In-order gives sorted output
In-order traversal of a BST (left → root → right) visits nodes in ascending order. This is a key property:
// Kth smallest element in BST
function kthSmallest(root: TreeNode | null, k: number): number {
let count = 0, result = 0
function inorder(node: TreeNode | null): void {
if (!node) return
inorder(node.left)
count++
if (count === k) { result = node.val; return }
inorder(node.right)
}
inorder(root)
return result
}Delete
Three cases:
- Leaf node — just remove it
- One child — replace node with its child
- Two children — replace node’s value with its in-order successor (smallest node in right subtree), then delete the successor
function deleteNode(root: TreeNode | null, key: number): TreeNode | null {
if (!root) return null
if (key < root.val) {
root.left = deleteNode(root.left, key)
} else if (key > root.val) {
root.right = deleteNode(root.right, key)
} else {
// Found node to delete
if (!root.left) return root.right // case 1 & 2
if (!root.right) return root.left // case 2
// Case 3: two children — find in-order successor (leftmost of right subtree)
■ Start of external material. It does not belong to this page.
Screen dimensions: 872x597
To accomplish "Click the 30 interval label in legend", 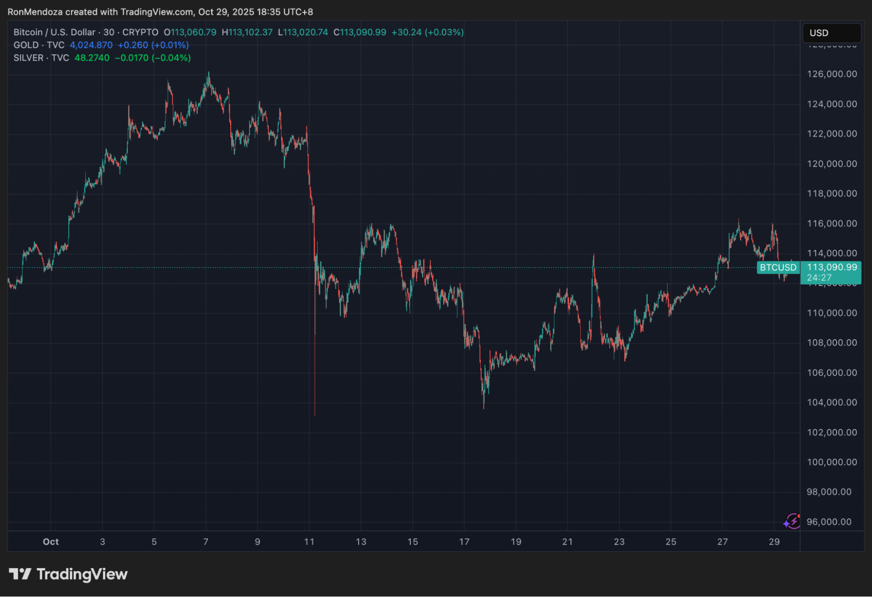I will pos(109,32).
let successor = root.right
while (successor.left) successor = successor.left
root.val = successor.val // replace value
root.right = deleteNode(root.right, root.val) // delete successor
}
return root
}BST vs Hashmap
Both give you O(1) average / O(log n) worst case for key lookup. Use a BST when you need ordered operations that a hashmap can’t do efficiently:
| Operation | Hashmap | BST |
|---|---|---|
| Insert | O(1) avg | O(log n) |
| Lookup | O(1) avg | O(log n) |
| Delete | O(1) avg | O(log n) |
| Floor (largest ≤ k) | O(n) | O(log n) |
| Ceiling (smallest ≥ k) | O(n) | O(log n) |
| Kth smallest | O(n) | O(log n) with augmentation |
| Range query [a, b] | O(n) | O(log n + output) |
| Sorted order | O(n log n) | O(n) in-order |
In JavaScript, there’s no built-in BST. Use a sorted array with binary search for read-heavy ordered workloads, or a library (like @js-sdsl/ordered-map) for production.
Range sum of BST
Sum all node values between low and high (inclusive):
function rangeSumBST(root: TreeNode | null, low: number, high: number): number {
if (!root) return 0
let sum = 0
if (root.val >= low && root.val <= high) sum += root.val
if (root.val > low) sum += rangeSumBST(root.left, low, high) // left subtree might have values ≥ low
if (root.val < high) sum += rangeSumBST(root.right, low, high) // right subtree might have values ≤ high
return sum
}The BST property lets us prune: if root.val <= low, the entire left subtree is below range — skip it. If root.val >= high, skip the right subtree. This gives O(log n + output) instead of O(n).
Complexity
| Operation | Balanced BST | Degenerate BST (sorted insertion) |
|---|---|---|
| Search | O(log n) | O(n) |
| Insert | O(log n) | O(n) |
| Delete | O(log n) | O(n) |
| In-order traversal | O(n) | O(n) |
Self-balancing trees (AVL, Red-Black) maintain O(log n) worst case by rebalancing on insert/delete. JavaScript has no built-in balanced BST, but the interview world mostly tests vanilla BST logic.